SOUNDTRACK: DAVID WAX MUSEUM-“Born With a Broken Heart” (Field Recordings, January 12, 2012).
This was the third Field Recording in the series [David Wax Museum: Folk Among The Ruins] and it seems to have started a trend of recording musicians in the ruins at the Newport Folk Festival
The video opens with the band climbing through a broken down house. Then the music starts with David playing the charango and Suz Slezak clapping. It’s a catchy fun song with handclaps, wonderful vocal harmonies and oohs.
Two minutes into the song a tenor horn adds some depth and bass to the music, making it sound much bigger. Around three minutes the whole horn section is playing along with a kind of mariachi feel..

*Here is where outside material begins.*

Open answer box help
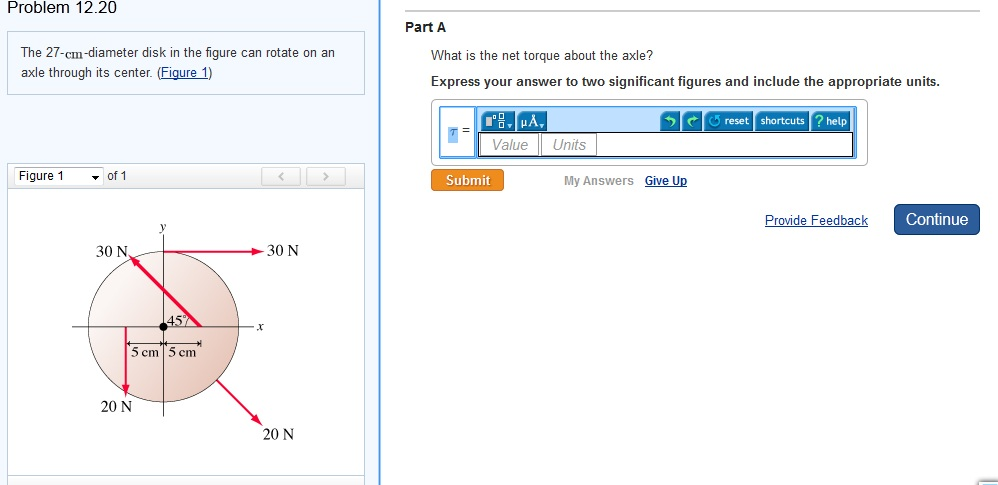Screen dimensions: 998x485 pos(830,121)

At the end of the song you can hear cheering–presumably for the festival itself and not them, but it seems apt as well.
[READ: November 15, 2017] “The Hotel”
I feel like this is an excerpt. If it’s not an excerpt than I don’t know what.
It’s basically about a woman who lands at an airport. She is discombobulated from all of the flights and transfers (which seems unlikely but whatever). The story starts with no explanation at all as to why the woman has flown from Dublin to New York to Milan. She is now at a layover in Germany or Switzerland or Austria (the signs are all in German).

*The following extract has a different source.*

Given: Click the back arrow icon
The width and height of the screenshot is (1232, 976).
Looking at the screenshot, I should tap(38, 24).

She can’t read the signs. It’s very late. The airport seems to be closing down. Her next flight is leaving in 5 hours. She figures she will need to be back at the airport in four. So instead of camping out at Gate 19, she decides to go to look for a hotel. By the time she checked in , she would get max three hours sleep. It’s just not worth it in my opinion, but whatever.
She walks through the airport where everything is closed. She sees men with guns and soft Germanic accents. They point her half-assedly towards a hotel or a building or a kind of hangar.
And then she is in a long line with other people who appear to be refugees. Their passports and boarding passes are being checked. The line is endless.
At this point I don;t know why she doesn’t just give up and go back to Gate 19, But she stays
The intense confusion of the protagonist is puzzling. And so is the entire story. It’s Kafka with no enemy.